Aim: Pull out each line below that contains the string "click", and copy those lines unchanged.
[start Provided data]
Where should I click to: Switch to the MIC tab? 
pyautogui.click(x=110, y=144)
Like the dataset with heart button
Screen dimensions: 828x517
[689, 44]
[end Provided data]
The reply:
Where should I click to: Switch to the MIC tab? 
pyautogui.click(x=110, y=144)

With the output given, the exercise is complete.